Reputation: 1339
I am trying to segment the questions in the below image. The only clue I have is the number with the bold text which is indented by a tab space. I am trying to find the bold numbering (4,5,6 in this case) so that I can get the x and y of them and segment the image into 3 separate questions. How to get these or how to approach this problem.
I am using scikit image for image processing
Upvotes: 2
Views: 5747
Reputation: 2854
Your image looks quite simple so texts can be segmented quite easily with contour detection around the dilated components.
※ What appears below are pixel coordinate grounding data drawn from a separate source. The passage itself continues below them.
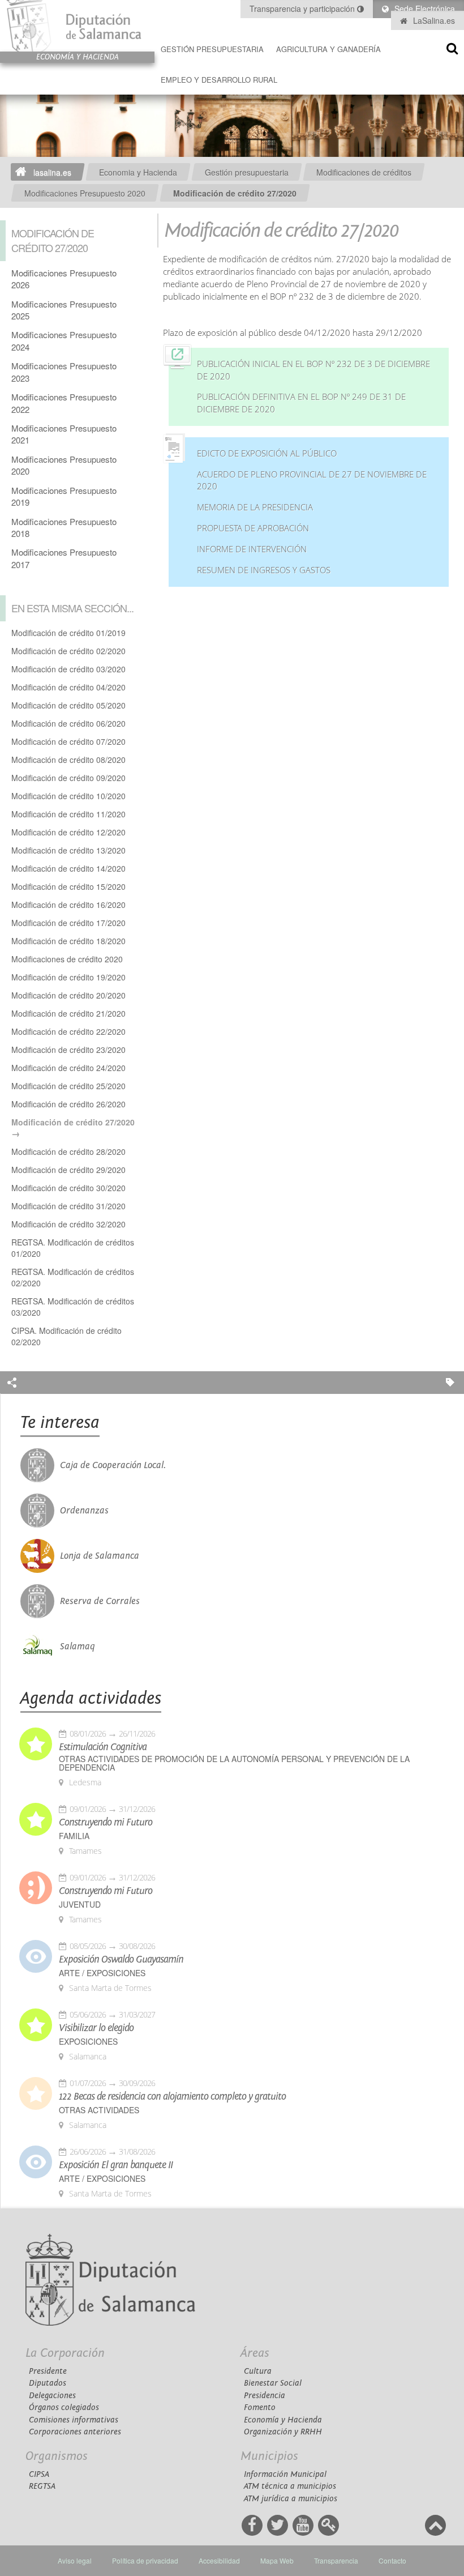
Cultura (258, 2371)
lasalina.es (52, 172)
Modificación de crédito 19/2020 (68, 977)
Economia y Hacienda (138, 172)
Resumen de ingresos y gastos (263, 570)
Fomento (260, 2407)
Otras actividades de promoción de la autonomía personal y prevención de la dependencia (234, 1763)
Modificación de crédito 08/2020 (68, 759)
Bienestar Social (273, 2383)
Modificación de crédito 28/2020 (68, 1151)
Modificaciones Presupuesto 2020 (84, 193)
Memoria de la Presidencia (255, 507)
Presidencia (264, 2395)
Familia (74, 1836)
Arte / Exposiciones (102, 1973)
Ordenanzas (84, 1510)
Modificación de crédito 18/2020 (68, 940)
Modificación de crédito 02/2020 (68, 650)
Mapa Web (277, 2560)
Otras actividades (99, 2110)
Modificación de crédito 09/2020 (68, 777)
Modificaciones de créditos (363, 172)
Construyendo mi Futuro (105, 1822)
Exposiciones (88, 2041)
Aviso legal (75, 2560)
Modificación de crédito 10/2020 (68, 795)
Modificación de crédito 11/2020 (68, 814)
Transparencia (336, 2560)
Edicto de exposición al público (267, 453)
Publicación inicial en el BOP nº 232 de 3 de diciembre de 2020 (313, 370)
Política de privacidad (145, 2560)
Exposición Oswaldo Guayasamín (121, 1959)
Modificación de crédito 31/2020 (68, 1206)
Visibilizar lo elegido (96, 2028)
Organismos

Here are detailed steps:
1) Binarize the image and invert it for easy morphological operations.
2) Dilate the image in horizontal directions only using long horizontal kernal say (20, 1) shape kernal.
3) Find contours of all the connected components and get their coordinates.
4) Use these bounding boxes dimensional information and their coordinates to segment the questions.
Here is the Python implementation of the same:
# Text segmentation
import cv2
import numpy as np
rgb = cv2.imread(r'D:\Image\st4.png')
small = cv2.cvtColor(rgb, cv2.COLOR_BGR2GRAY)
#threshold the image
_, bw = cv2.threshold(small, 0.0, 255.0, cv2.THRESH_BINARY_INV | cv2.THRESH_OTSU)
# get horizontal mask of large size since text are horizontal components
kernel = cv2.getStructuringElement(cv2.MORPH_RECT, (20, 1))
connected = cv2.morphologyEx(bw, cv2.MORPH_CLOSE, kernel)
# find all the contours
_, contours, hierarchy,=cv2.findContours(connected.copy(),cv2.RETR_EXTERNAL, cv2.CHAIN_APPROX_NONE)
#Segment the text lines
for idx in range(len(contours)):
x, y, w, h = cv2.boundingRect(contours[idx])
cv2.rectangle(rgb, (x, y), (x+w-1, y+h-1), (0, 255, 0), 2)
Upvotes: 3